As I’ve mentioned before, lacewings may have complex preferences on the prey they eat, even if they are generalists. These preferences would be extremely useful to take note of – if you are trying to control a specific taxa of pest, it’s important to know which species of predator will not only eat them, but do so with focused effort.
This article observes the prey preferences of 3rd instar Chrysoperla carnea between two common pest species: lettuce aphids (Nasonovia ribisnigri) and western flower thrips (Frankliniella occidentalis).
Both of these pest species are significant pests of lettuce, categorized as r-selected species, meaning they produce a large number of lower quality offspring extremely quickly, with both experiencing parthenogenesis and short generation length. F. occidentalis scars edible leaves, causing rib discoloration, while N. ribisnigri can cause leaf distortion and reduce seedling effectiveness. Both can act as a source of viral plant disease, as well as reducing cosmetic quality of produce.
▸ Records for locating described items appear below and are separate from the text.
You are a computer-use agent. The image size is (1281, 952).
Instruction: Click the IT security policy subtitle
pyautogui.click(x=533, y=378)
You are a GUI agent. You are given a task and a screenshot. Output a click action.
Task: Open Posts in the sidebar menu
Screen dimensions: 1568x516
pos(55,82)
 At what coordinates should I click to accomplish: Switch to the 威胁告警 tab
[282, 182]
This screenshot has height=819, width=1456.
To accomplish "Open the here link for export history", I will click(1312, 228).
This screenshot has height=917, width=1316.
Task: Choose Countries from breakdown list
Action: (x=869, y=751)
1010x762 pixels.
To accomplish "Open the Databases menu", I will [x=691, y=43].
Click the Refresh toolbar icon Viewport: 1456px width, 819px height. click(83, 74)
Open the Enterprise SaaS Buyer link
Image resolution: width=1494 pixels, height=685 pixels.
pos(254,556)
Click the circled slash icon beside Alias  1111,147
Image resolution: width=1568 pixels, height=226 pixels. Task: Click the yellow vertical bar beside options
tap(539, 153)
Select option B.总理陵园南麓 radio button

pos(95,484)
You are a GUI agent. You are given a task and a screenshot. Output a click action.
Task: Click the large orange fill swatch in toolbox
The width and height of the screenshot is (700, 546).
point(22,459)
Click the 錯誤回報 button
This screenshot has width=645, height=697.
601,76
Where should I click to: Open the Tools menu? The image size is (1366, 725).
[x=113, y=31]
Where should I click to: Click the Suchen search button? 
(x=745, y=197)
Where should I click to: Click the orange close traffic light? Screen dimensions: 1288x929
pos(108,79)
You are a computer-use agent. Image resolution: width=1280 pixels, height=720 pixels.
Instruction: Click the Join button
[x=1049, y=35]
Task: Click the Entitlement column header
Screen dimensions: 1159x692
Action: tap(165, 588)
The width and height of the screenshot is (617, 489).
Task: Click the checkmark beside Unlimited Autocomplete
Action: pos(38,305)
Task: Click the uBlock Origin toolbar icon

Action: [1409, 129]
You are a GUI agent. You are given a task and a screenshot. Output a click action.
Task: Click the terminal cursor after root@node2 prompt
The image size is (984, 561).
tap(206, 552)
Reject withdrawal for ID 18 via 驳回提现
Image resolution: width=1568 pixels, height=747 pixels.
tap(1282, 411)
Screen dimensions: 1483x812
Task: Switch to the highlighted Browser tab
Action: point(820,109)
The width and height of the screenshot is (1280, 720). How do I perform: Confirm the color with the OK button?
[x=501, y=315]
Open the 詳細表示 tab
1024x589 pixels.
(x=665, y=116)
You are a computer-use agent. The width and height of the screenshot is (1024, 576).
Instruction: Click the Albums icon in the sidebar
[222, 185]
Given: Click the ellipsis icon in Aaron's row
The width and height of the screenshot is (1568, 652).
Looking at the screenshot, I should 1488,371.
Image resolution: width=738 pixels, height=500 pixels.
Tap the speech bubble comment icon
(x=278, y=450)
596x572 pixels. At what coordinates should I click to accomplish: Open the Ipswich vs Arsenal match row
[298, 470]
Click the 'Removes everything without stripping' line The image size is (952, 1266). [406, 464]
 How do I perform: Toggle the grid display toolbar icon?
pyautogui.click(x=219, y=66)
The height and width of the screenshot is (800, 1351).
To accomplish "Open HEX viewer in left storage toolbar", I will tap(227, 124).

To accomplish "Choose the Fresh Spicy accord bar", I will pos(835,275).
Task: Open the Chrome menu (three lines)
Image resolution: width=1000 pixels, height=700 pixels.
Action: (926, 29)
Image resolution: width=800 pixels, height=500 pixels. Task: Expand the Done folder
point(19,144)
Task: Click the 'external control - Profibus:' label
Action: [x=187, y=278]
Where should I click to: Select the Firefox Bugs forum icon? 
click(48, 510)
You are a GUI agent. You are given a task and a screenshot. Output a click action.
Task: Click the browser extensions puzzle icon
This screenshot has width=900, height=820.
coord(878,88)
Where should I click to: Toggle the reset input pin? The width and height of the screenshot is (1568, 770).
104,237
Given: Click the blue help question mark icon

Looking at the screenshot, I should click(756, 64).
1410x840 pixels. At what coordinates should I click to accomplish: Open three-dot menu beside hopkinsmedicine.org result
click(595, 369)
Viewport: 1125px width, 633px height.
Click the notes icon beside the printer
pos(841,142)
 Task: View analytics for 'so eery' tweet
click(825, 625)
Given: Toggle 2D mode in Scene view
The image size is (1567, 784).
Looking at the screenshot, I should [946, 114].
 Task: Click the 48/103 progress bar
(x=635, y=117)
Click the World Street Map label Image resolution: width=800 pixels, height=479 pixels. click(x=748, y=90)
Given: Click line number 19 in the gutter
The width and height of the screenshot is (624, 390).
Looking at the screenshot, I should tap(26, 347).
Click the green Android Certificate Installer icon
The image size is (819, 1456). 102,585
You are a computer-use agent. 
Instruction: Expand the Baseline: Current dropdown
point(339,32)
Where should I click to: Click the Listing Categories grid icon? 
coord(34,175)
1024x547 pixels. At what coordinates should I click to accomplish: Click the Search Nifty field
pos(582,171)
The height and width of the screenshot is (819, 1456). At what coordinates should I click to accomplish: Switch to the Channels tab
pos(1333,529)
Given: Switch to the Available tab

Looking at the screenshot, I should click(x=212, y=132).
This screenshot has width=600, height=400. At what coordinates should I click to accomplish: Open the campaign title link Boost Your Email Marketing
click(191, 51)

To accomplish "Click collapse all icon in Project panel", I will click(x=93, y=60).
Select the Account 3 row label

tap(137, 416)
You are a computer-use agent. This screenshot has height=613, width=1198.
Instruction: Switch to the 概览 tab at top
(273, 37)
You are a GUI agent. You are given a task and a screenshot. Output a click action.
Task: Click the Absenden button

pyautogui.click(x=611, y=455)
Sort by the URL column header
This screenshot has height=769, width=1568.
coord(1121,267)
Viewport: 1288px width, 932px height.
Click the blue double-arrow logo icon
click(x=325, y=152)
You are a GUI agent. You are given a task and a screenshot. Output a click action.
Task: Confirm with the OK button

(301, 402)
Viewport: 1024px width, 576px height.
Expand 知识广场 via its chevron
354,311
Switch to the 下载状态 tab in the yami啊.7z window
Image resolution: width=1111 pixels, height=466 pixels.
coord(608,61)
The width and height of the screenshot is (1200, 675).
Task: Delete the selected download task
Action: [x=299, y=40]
A circular lettuce leaf disk was placed in the bottom of a petri dish, and five prey ratios were tested with 10-15 replicates. The ratios were 10 aphids :80 thrips, 25:65. 45:45, 65:25, and 80:10. Additionally, controls with no C. carnea were carried out.
Results and Discussion
C. carnea readily preys upon N. ribisnigri and F. occidentalis. The article mentions that the maximum predation rate occurs at the ratio of the highest number of the two species (42 aphids : 71 thrips in this case), which I hypothesize is based upon less need for search and recognition due to higher prey densities, something that was touched upon briefly in Limburg, D. D., & Rosenheim, J. A. (2001), which I discussed a couple of posts ago.
They also discuss how much predation occurs per day, with their experiment observing 230 N. ribisnigri per a 16 : 8 photoperiod, although they state this may be optimistic as the larvae they used hadn’t eaten in preparation for this trial. They expect that 380 F. occidentalis can be eaten a day, however this also seems high compared to other studies, albeit they were observing single prey systems and therefore cannot be compared directly. Hunger levels and temperature can also play a large role in the voracity of the larvae, so that should be noted as well.
C. carnea exhibited a large preference for N. ribisnigri over F. occidentalis in two ratios (aphids:thrips), 10:80 and 65:25, however no significant preference was observed in the other ratios. There is no good, obvious explanation for this observation. Overall, across all ratios, there was some preference for N. ribisnigri over F. occidentalis, signifying that preference change was not necessarily related to the changing ratios of prey species. This could also be a result of using starved third instar larvae, whos hunger responses may have led them to ignore prey preferences.
Based on this research and earlier studies (Tulisalo (1984), Advashkevich et al. (1972)), they assert that C. carnea exhibits some preference to eating aphids, which could be a result of it being higher quality food, its larger size and relative immobility, or a reaction to chemical cues created by N. ribisnigri. This would be in line with some of my research in Insect Bioecology, as Chrysopidae are attracted to some plant volatiles aphids can ingest, as well as honeydew and aphid sex pheromones.
Ultimately, more research would be helpful in further determining prey preference, and it is also affected by the host plants defenses and architecture to some extent, so that should be kept in mind as well.